Is it possible to configure backoffLimit
globally (for example, change default limit from 6 to 2 for all jobs in cluster not specifying backoffLimit: 2
for each job)?
It seems that the default values, with the spec.backOffLimit
being included, are hardcoded directly into Kubernetes code.
From apis/batch/v1/defaults.go
func SetDefaults_Job(obj *batchv1.Job) {
// For a non-parallel job, you can leave both `.spec.completions` and
// `.spec.parallelism` unset.
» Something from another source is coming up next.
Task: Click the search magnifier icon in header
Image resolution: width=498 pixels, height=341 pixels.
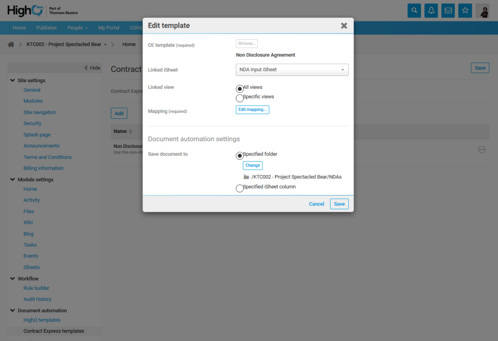Action: [414, 10]
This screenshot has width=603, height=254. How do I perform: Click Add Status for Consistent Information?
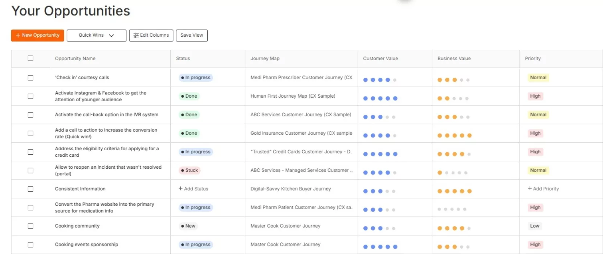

When both are unset, both are defaulted to 1.
if obj.Spec.Completions == nil && obj.Spec.Parallelism == nil {
obj.Spec.Completions = utilpointer.Int32Ptr(1)
obj.Spec.Parallelism = utilpointer.Int32Ptr(1)
}
if obj.Spec.Parallelism == nil {
obj.Spec.Parallelism = utilpointer.Int32Ptr(1)
}
if obj.Spec.BackoffLimit == nil {
obj.Spec.BackoffLimit = utilpointer.Int32Ptr(6)
}
labels := obj.Spec.Template.Labels
if labels != nil && len(obj.Labels) == 0 {
obj.Labels = labels
}
if utilfeature.DefaultFeatureGate.Enabled(features.IndexedJob) && obj.Spec.CompletionMode == nil {
mode := batchv1.NonIndexedCompletion
obj.Spec.CompletionMode = &mode
}
if utilfeature.DefaultFeatureGate.Enabled(features.SuspendJob) && obj.Spec.Suspend == nil {
obj.Spec.Suspend = utilpointer.BoolPtr(false)
}
}
So I think it cannot be changed without changing the code, at the moment.
No, it's not possible since backoffLimit
is configured on Pod level as per the official documentation:
There are situations where you want to fail a Job after some amount of retries due to a logical error in configuration etc. To do so, set .spec.backoffLimit to specify the number of retries before considering a Job as failed. The back-off limit is set by default to 6. Failed Pods associated with the Job are recreated by the Job controller with an exponential back-off delay (10s, 20s, 40s ...) capped at six minutes. The back-off count is reset when a Job's Pod is deleted or successful without any other Pods for the Job failing around that time.